Some of the power steering pumps were sourced from General Motors' Saginaw Gear division, while others were sourced from Atsugi. This was the second Nissan to use US-sourced parts besides the Borg-Warner T-5 transmission used in the 82–86 Nissan ZX Turbos. The use of USA-made parts was phased in prior to the passage of local content laws imposed by the U.S. Government.

The Maxima featured a phonograph-based voice warning system. Warnings an open door, etc. would be relayed through the miniaturized phonograph and played audibly: "door is open, key is in ignition, etc." 1981 models were the first 'talking car' marketed in the US and offered only one voice warning, a female voice reminding the driver to "Please turn off the lights".

Second generation (PU11; 1985) 

On October 17, 1984, the first front-wheel drive Maxima (based on the Bluebird U11) was introduced for the 1985 model year. This Maxima was available with a , 3.0-liter VG30E V6 engine and a four-speed automatic or a five-speed manual transmission. In Japan, a smaller 2.0-liter version of this engine was fitted. These engines were the first V6 engine to be mass-produced in Japan. The second generation was assigned compact status in the US market. This was the last generation to be available as a station wagon, a version which had been offered since the Datsun 810 days.

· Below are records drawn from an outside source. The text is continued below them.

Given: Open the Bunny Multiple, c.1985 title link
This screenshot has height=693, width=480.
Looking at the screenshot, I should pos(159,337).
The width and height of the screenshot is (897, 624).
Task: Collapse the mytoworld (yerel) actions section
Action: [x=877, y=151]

In late 1986, the 1987 Maxima was introduced with a freshened exterior and interior. Automatic shoulder belts were now found on both the 1987 sedan and wagons built after February 1987. Luxury amenities were offered on both the "base" GL, later renamed GXE and SE trim levels. Such features for the GL/GXE included digital touch entry system on the driver and passenger side door panel, power windows, locks, antenna, power seats, remote trunk release, voice warning system, optional leather seating, optional heated front seats, an optional Electronics Pkg (a sedan exclusive, it included a digital instruments and a trip computer) and an optional power sunroof (sunroof was standard on Maxima wagons). 15-inch alloy wheels were standard for the Maxima.

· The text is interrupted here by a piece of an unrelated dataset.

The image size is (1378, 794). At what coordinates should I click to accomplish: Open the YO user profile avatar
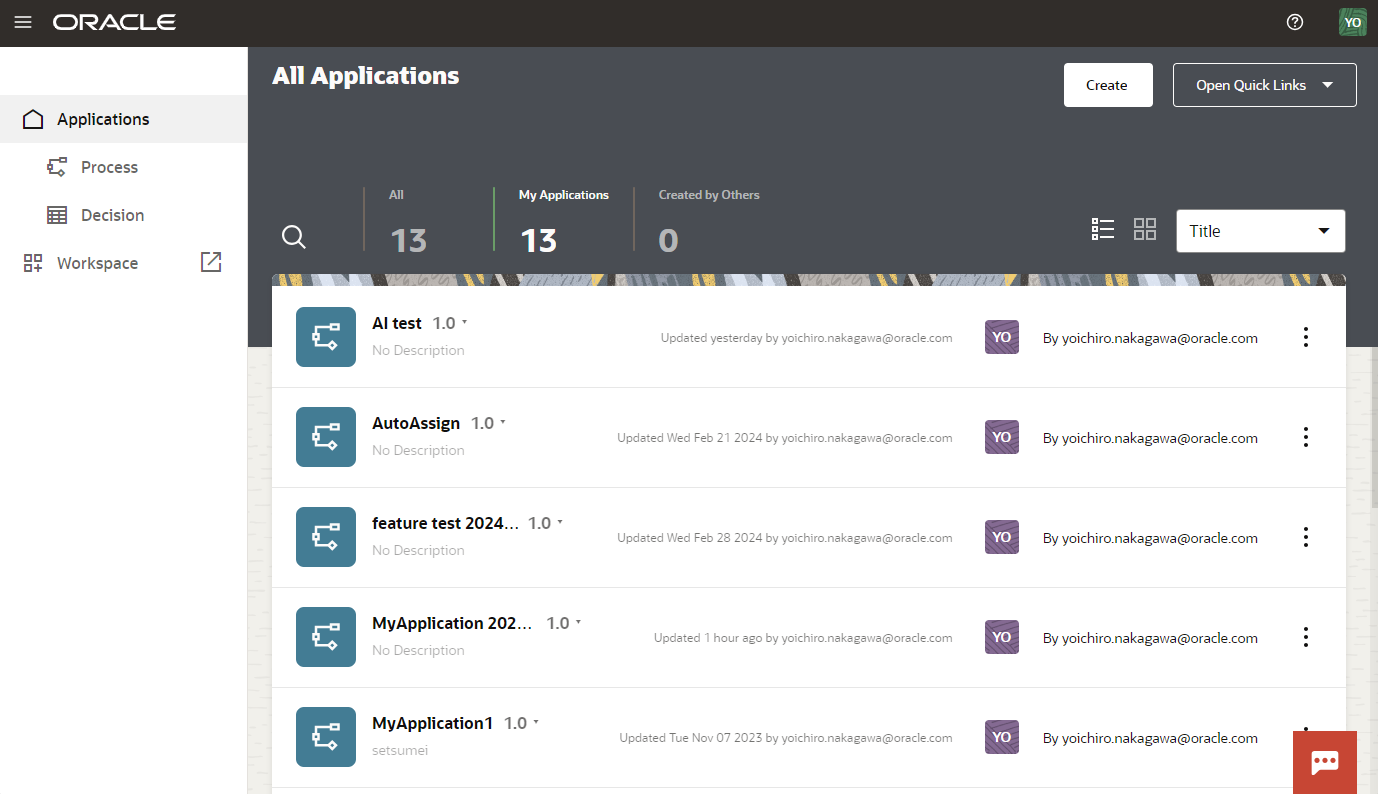1352,22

An exclusive option for 1988 was the Sonar Suspension System -which was part of the Electronics Pkg- replacing the trip computer that was previously offered. This feature used sonar waves to monitor the road conditions ahead and adjusted the shocks accordingly for the most controlled ride. 1988 was also the year that the previously standard digital touch system offered on the GXE sedan became part of the 'Electronics Package' option as well. The SE (and some GXEs) offered dual power seats, a five-speed manual transmission, three-way shock adjustable suspension, front and rear windshield defroster, and a factory-installed security system. The SE also has a small rear spoiler, all-wheel disc brakes, black side rear view mirrors, and body molding (GXE got body-color side rear-view mirrors and matching body molding). Again, the Maxima's prime competitor was the similarly specified Toyota Cressida, which remained rear wheel drive. The Maxima provided a combination of luxury and sporty features while the Cressida was generally seen as being softer and more luxurious.

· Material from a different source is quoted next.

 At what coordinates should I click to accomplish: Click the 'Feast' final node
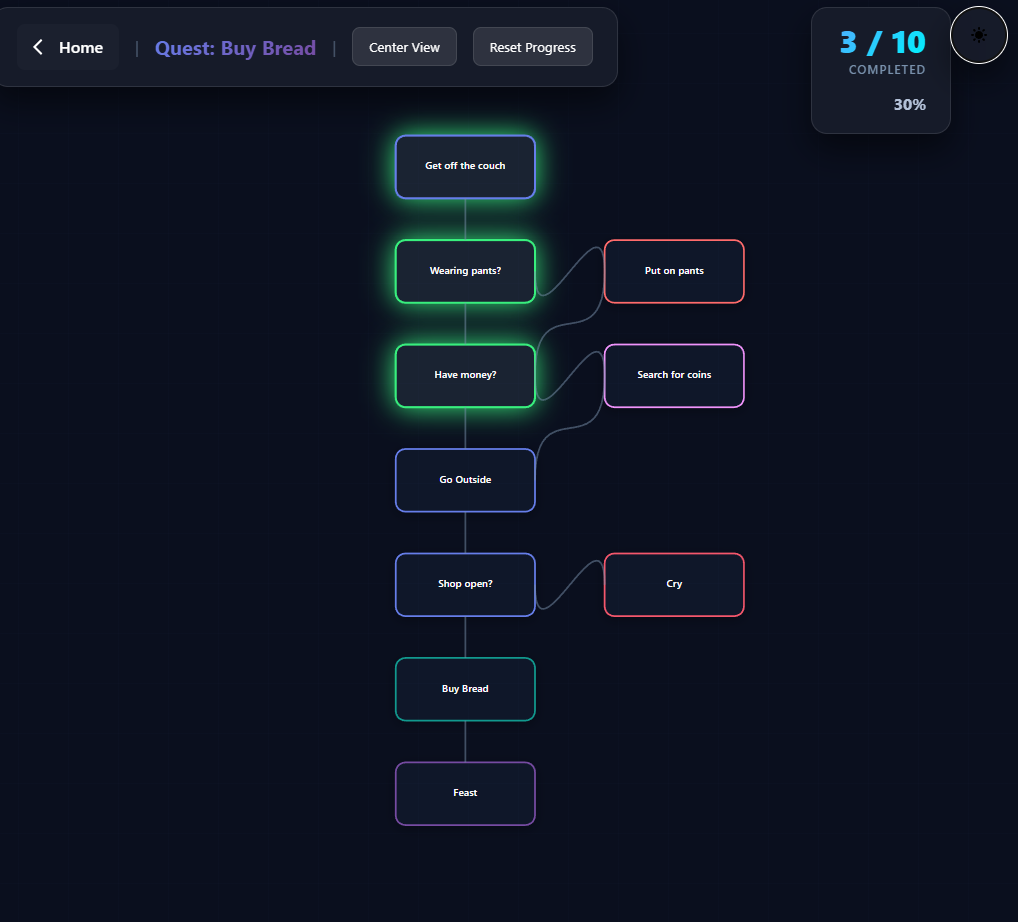[x=465, y=793]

The Japanese market  received either four-door hardtop sedan or pillared sedan bodywork and a 2.0-liter V6 engine (with an available turbocharger). It received the smaller V6 engine so that it would comply with Japanese Government dimension regulations that tax larger vehicles. The station wagon bodywork was not available in the home market, with the hardtop exclusive to Nissan Bluebird Store Japanese dealerships.

Third generation (J30; 1988) 

The redesigned Maxima debuted on October 24, 1988 for the 1989 model year, internally designated J30. Larger dimensions made it the second Japanese sedan sold in North America to qualify as a "mid-size" (after the Mazda 929). Nissan used a "4DSC" window decal on the third generation Maxima in North America, marketing it as a "four-door sports car." This generation was briefly marketed in Japan, replacing the Nissan Leopard sedan at Nissan Bluebird Store locations. A refresh occurred in August 1991 for the 1992 model year (from July 1991 production), adding a driver's side SRS airbag. The facelifted version was no longer offered in Japan.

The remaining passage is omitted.